Uno de cada 10 conductores no pasa la prueba de alcohol
Lo
revela un estudio del Gobierno porteño realizado
en 2002. La cifra es más del doble que el año
anterior. Manejan con exceso de alcohol el 11% de los
taxistas y casi la mitad de los motociclistas.
El 10,6 por ciento de los conductores porteños
maneja con una cantidad de alcohol en sangre mayor que
la permitida. La cifra superó ampliamente a la
registrada en 2001, que fue del 4,1 por ciento, según
un relevamiento realizado por el Gobierno de la Ciudad
de Buenos Aires.
El
trabajo, que consistió en controles realizados
durante todo el año pasado a un total de 4.821
vehículos en Capital Federal, revela otros números
alarmantes: por ejemplo, prácticamente la mitad
de los motociclistas testeados (46,7 por ciento) resultaron
infractores. Los controles de alcoholemia correspondientes
a 2003 ya comenzaron y continuarán durante todo
el año en distintos puntos de la ciudad (ver
"Una noche de...").
La
ley de tránsito 24.449 establece que para un
conductor particular, el límite permitido es
hasta 0,5 gramo de alcohol por litro de sangre; para
motociclistas, de 0,2 y para conductores profesionales,
la graduación alcohólica debe ser nula.
Y
de aquí surge otro número significativo:
nada menos que el once por ciento de los taxistas resultó
infractor por tener alguna cantidad de alcohol en sangre.
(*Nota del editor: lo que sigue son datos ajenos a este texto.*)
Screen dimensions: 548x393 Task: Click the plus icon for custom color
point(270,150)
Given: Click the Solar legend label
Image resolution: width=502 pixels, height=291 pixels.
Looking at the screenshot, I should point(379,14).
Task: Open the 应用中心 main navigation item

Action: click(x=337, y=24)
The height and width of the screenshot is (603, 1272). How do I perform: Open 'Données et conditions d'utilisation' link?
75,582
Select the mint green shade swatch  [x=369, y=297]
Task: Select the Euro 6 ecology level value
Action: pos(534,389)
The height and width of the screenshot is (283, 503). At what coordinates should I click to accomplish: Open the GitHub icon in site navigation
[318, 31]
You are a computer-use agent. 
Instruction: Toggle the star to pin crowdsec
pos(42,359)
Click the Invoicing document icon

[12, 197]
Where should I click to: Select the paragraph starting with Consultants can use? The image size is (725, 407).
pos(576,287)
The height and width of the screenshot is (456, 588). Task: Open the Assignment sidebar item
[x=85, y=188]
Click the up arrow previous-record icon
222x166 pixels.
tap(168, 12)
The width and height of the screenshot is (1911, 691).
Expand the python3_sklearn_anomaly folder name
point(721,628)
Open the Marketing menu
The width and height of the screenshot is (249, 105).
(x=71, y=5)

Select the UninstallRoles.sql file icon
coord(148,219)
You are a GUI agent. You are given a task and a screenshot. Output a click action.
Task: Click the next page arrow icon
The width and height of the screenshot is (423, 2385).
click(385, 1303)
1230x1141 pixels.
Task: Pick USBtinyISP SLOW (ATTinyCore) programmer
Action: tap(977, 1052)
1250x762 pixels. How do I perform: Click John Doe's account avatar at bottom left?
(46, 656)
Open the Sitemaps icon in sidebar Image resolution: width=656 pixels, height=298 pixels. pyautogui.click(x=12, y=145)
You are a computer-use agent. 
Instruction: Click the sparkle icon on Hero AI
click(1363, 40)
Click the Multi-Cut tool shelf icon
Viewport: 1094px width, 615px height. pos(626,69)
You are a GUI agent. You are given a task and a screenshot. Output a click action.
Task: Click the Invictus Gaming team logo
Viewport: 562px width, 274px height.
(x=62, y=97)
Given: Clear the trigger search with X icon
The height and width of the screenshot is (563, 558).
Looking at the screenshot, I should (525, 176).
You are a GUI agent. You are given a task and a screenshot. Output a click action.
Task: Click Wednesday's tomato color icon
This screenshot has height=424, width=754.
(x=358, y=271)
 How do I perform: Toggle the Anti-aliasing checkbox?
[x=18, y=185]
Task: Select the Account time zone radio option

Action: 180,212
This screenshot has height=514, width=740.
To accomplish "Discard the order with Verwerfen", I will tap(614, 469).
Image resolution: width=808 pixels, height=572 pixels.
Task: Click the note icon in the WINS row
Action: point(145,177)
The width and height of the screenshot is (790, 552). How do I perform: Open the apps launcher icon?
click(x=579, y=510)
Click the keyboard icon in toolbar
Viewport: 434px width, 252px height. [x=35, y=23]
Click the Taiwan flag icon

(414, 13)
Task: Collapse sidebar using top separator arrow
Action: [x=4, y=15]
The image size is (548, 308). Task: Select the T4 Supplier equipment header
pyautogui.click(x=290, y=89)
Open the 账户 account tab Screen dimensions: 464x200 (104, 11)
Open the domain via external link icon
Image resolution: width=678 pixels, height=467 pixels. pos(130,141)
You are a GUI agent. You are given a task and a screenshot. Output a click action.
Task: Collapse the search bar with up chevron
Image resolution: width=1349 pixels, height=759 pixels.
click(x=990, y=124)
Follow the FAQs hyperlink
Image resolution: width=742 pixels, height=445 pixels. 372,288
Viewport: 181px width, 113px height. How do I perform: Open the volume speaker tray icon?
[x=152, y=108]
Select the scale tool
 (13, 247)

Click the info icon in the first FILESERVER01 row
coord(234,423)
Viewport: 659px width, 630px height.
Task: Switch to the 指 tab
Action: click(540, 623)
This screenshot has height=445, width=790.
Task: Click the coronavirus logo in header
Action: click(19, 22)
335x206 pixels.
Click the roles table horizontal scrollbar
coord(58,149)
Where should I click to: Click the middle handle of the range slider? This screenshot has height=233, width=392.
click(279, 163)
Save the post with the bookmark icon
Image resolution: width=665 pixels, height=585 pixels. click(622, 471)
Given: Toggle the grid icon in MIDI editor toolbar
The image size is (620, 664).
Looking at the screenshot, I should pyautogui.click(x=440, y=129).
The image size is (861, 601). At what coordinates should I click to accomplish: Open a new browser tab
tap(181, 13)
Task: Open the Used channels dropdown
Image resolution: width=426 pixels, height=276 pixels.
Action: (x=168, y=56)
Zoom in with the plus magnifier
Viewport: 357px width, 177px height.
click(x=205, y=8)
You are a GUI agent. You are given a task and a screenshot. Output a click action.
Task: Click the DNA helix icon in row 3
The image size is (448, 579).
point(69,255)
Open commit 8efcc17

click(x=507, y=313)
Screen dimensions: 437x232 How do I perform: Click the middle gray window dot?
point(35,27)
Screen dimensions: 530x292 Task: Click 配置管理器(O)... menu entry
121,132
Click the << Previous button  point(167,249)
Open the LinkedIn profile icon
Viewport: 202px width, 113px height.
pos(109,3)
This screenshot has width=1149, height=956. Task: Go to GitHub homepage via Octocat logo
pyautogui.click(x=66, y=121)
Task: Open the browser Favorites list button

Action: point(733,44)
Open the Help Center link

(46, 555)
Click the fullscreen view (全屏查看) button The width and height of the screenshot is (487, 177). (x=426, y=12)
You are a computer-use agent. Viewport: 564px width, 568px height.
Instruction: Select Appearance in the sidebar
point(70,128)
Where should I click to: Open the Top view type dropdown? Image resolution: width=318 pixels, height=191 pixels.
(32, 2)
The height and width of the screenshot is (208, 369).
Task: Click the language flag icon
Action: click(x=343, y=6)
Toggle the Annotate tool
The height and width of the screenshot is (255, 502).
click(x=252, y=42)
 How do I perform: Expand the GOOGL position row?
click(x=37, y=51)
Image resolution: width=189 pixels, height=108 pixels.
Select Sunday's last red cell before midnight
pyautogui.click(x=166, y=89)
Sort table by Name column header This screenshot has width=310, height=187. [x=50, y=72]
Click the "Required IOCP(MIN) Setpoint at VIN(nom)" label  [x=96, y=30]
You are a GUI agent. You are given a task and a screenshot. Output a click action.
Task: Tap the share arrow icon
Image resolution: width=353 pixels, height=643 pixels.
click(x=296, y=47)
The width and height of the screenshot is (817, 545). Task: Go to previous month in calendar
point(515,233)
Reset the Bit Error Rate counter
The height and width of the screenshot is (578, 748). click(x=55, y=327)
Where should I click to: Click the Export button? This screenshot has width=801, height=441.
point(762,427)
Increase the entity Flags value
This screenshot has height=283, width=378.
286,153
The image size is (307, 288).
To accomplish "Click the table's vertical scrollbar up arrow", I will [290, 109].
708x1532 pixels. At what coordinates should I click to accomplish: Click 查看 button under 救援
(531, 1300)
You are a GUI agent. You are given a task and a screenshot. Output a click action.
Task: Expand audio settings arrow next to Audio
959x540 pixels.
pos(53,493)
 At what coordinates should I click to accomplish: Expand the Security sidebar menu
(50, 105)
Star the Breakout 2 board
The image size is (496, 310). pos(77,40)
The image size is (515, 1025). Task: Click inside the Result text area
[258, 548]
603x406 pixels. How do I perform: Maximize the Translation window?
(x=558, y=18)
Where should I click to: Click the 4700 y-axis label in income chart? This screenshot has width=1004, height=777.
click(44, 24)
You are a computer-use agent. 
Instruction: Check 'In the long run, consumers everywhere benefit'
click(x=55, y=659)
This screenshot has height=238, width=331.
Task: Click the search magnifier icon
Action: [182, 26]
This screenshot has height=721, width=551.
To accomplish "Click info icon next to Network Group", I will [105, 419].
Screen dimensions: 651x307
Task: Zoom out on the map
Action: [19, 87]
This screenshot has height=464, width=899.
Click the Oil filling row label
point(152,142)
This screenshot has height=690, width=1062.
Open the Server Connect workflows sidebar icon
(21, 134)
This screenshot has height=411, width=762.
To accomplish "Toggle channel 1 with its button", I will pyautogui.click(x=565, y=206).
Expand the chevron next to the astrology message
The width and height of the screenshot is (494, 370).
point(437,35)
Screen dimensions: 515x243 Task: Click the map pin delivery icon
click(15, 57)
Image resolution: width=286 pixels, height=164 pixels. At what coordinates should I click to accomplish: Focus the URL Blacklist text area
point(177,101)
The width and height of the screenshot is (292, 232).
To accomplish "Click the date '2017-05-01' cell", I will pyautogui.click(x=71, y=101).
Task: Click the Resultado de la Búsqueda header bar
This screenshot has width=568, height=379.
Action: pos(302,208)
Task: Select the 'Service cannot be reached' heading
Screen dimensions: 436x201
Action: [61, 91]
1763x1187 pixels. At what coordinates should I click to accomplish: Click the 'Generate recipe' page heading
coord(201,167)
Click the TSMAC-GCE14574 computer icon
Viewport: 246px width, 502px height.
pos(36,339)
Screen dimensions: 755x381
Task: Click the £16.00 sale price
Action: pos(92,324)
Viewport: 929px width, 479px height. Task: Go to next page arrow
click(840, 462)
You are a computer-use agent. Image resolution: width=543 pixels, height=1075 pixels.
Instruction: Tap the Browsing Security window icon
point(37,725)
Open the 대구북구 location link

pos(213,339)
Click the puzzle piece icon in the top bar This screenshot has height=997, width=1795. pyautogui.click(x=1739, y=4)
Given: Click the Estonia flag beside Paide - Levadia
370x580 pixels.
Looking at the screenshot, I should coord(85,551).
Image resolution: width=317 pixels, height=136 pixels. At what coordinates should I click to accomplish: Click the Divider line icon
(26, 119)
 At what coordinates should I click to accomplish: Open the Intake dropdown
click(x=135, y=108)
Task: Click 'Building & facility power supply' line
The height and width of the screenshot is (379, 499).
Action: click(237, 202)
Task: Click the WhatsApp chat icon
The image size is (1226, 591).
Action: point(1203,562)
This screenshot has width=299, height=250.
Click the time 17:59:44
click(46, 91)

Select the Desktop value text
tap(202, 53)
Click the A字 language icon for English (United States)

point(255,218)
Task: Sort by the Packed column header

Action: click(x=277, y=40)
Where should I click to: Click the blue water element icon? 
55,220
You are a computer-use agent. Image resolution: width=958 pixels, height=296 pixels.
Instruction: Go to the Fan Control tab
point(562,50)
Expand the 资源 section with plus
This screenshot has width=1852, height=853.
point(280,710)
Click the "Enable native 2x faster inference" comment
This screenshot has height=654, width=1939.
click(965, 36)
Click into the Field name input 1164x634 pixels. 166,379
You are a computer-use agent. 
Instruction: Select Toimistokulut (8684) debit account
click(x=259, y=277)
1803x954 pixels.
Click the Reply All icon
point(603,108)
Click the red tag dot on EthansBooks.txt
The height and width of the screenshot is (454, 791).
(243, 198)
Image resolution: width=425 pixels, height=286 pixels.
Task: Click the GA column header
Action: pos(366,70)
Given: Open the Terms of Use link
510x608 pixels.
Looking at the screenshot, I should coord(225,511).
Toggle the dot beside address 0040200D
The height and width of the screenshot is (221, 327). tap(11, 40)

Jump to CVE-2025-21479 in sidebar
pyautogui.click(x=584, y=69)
Esto es diez veces más de lo que resultó
en el 2001, cuando se había detectado que sólo
el 1,12 por ciento de los conductores de taxis estaba
en infracción.
Las
cifras obran toda su dimensión si se tiene en
cuenta que, según la Dirección de Seguridad
Vial, la ingesta de alcohol al conducir es la causa
del 40 por ciento de las muertes producidas en accidentes
de tránsito.
Para
explicar el agravamiento entre un año y otro,
la directora general de Seguridad Vial, Leticia Piris,
sostuvo que "la principal causa tiene origen en
la enorme crisis social que se vivió en la Argentina
durante el último año".
"La
gente tiene reacciones más violatorias. Pareciera
que perdió el concepto de legitimidad de la norma.
Y en el tránsito es donde más se ha sentido
la conflictividad social", dice.
Pero
para que esto se confirme, habrá que esperar
los resultados del próximo año. "Con
los datos duros hay que esperar un tiempo de desarrollo
para comprobar la tendencia. Si el año que viene
los números bajan, entonces sí se podrá
confirmar", comenta Piris.
Y
en sintonía con estos números, la Policía
Federal agrega más datos: entre enero y noviembre
del 2002, se registraron 138 muertes en incidentes de
tránsito, un 27% más que el mismo período
del año anterior.
En
cambio, la Asociación Familiares y Víctimas
de Accidentes de Tránsito (FAVAT) considera que
el aumento llegó al 32% entre un año y
otro. Su responsable, el abogado Gregorio Dalbón,
coincide con que este crecimiento se debió "a
la grave crisis económico-financiera del país,
lo que provocó un aumento de la agresividad en
los argentinos".
"Es
algo tan simple como real: a mayor crisis, mayor consumo
de alcohol y mayores accidentes de tránsito",
explica.
Lo
cierto es que los efectos del alcohol en el organismo
pueden ser un arma mortal a la hora de manejar. "El
alcohol disminuye la capacidad de respuesta de un individuo
ante los diferentes estímulos", explica
el doctor Eduardo Cohglan, del cuerpo médico
clínico del Hospital Británico. "Lo
grave de manejar alcoholizado —comenta—
es que las reacciones son mucho más lentas y
hasta se pueden perder los reflejos fundamentales. Esto
se ve especialmente a partir de 0,5 gramo por cada litro
de sangre. Y en el caso de que exista más de
un gramo, ya la capacidad mental está sí
o sí deteriorada. No hay vuelta", dice,
categóricamente.
Los
especialistas en el tema dan algunos ejemplos de la
cantidad de alcohol que basta que ingiera una persona
para estar en infracción si maneja. Por ejemplo:
para una persona de unos 70 kilos, es suficiente con
dos chops de cerveza (de 333 ml.), dos copas y media
de vino (de 100 ml.) o dos vasos de whisky (de 45 ml.).
Aunque,
según explica Coghlan, el efecto del alcohol
es distinto en cada persona. Los factores: acostumbramiento,
tolerancia y el metabolismo de cada individuo.
Lo
real es que desde hace un par de años, la Argentina
ocupa el primer puesto por cantidad de accidentes de
tránsito en el mundo, con un promedio de 20 muertes
diarias, según un estudio que realizó
la Asociación Luchemos por la Vida. Un lugar,
por cierto, del que nadie puede estar orgulloso.